Sous les mers : récit d'une session photo extraordinaire

Alors qu'un crocodile s'approche de sa femme, un photographe doit se décider : faut-il intervenir ou prendre un cliché ?

De David Doubilet, Jennifer Hayes
PHOTOGRAPHIE DE David Doubilet
Cet article a paru dans le numéro de juin 2018 du magazine National Geographic.

David Doubilet : À une centaine de kilomètres au sud de Cuba se trouve le parc national des Jardins de la Reine, une réserve marine constituée de cayes, d’îlots de mangrove et de récifs. Lors d’un reportage précédent avec Jennifer Hayes, mon  épouse et ma partenaire photographique, nous avions témoigné de la santé des récifs coralliens, qui grouillaient de poissons et de requins, et des mangroves, où patrouillaient des crocodiles. Nous savions que le temps, l’essor du tourisme et le  changement climatique pouvaient altérer ce parc d’une superficie de quelque 2 200 km2. Quinze ans plus tard, nous y sommes donc retournés afin de voir comment il évoluait.
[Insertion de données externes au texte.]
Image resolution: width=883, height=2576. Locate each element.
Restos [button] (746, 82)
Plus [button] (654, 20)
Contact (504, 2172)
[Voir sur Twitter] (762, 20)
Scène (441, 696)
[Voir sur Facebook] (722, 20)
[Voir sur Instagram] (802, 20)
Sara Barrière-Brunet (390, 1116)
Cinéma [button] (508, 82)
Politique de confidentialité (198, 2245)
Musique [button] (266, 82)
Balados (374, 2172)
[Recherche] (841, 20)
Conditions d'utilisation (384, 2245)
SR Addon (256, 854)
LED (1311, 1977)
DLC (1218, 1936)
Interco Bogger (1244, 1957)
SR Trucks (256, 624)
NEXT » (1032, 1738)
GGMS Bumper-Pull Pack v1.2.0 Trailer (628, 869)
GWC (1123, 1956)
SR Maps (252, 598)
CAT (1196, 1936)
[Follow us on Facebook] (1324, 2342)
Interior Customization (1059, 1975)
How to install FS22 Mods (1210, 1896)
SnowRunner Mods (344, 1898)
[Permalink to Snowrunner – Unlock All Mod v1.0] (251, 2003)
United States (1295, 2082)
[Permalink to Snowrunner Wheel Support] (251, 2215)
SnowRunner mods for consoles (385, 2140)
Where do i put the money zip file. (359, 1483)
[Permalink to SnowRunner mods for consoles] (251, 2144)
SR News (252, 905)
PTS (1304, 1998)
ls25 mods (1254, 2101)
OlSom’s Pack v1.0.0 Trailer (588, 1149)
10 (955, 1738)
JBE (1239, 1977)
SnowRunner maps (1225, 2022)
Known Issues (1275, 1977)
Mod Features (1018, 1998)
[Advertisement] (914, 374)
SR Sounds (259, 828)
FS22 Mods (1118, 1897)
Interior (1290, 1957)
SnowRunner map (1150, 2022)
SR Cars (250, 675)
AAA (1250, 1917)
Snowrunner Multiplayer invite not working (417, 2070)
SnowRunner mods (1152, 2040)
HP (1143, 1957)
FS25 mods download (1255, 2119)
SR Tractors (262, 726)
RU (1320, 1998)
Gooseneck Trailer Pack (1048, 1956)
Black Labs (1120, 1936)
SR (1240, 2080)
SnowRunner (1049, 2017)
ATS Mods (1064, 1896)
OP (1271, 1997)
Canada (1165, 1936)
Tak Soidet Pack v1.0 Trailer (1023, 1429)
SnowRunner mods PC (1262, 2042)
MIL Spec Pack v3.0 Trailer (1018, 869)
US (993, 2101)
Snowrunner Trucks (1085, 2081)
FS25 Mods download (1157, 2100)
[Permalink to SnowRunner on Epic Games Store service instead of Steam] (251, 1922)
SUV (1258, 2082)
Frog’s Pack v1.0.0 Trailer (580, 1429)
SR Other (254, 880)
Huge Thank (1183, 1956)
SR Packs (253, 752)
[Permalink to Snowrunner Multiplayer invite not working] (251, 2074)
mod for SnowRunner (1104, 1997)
Nous étions dans le chenal d’une mangrove pour photographier des Cassiopeia, ces méduses posées à l’envers. Jennifer, qui me tournait le dos, se concentrait sur un spécimen au-dessus d’elle. Dans le coin de mon viseur, j’ai aperçu un crocodile américain de bonne taille qui dérivait avec le courant. En le mitraillant, j’ai réalisé qu’il allait arriver directement entre Jennifer et moi. Je me suis mis à émettre des sons dans mon détendeur de plongée et à avancer vers Jen, en envoyant des flashs pour la prévenir qu’on avait de la compagnie. Elle a vite
remarqué mes signaux et s’est retournée.

Jennifer Hayes : Je me suis retrouvée face au crocodile. À la fois étonnée et très contente, j’ai dit bonjour à l’animal dans mon détendeur.

PHOTOGRAPHIE DE Jennifer Hayes

DD : Elle a levé le pouce vers moi et a lâché un « saluuuut, beau gosse » en se penchant vers lui pour faire son portrait. J’ai été épaté par la manière dont elle a abordé l’animal avec respect, calme, curiosité et joie. Sans céder à la peur, elle a entrepris d’immortaliser cette rencontre.

 

JH : Je ne me suis pas sentie en danger. Cela faisait plusieurs jours que j’observais ces crocodiles se baladant dans les parages, farfouillant dans la mangrove et dormant à découvert. J’avais appris à connaître leur comportement – et, en cas de besoin, le caisson d’étanchéité de mon appareil photo pouvait faire office de bouclier.

Mais qu’on ne se méprenne pas : j’étais à l’aise avec cette espèce, à cet endroit et à ce moment précis. J’aurais sans doute eu peur face à une espèce plus agressive, comme le crocodile du Nil ou le crocodile marin, dans un environnement différent.

 

DD : Quand les gens voient cette photo, les réactions vont de l’émerveillement à l’horreur, en passant par la stupéfaction. La réalité, c’est que le crocodile est vite reparti vaquer à ses occupations. Et que nous avons continué à traquer les méduses.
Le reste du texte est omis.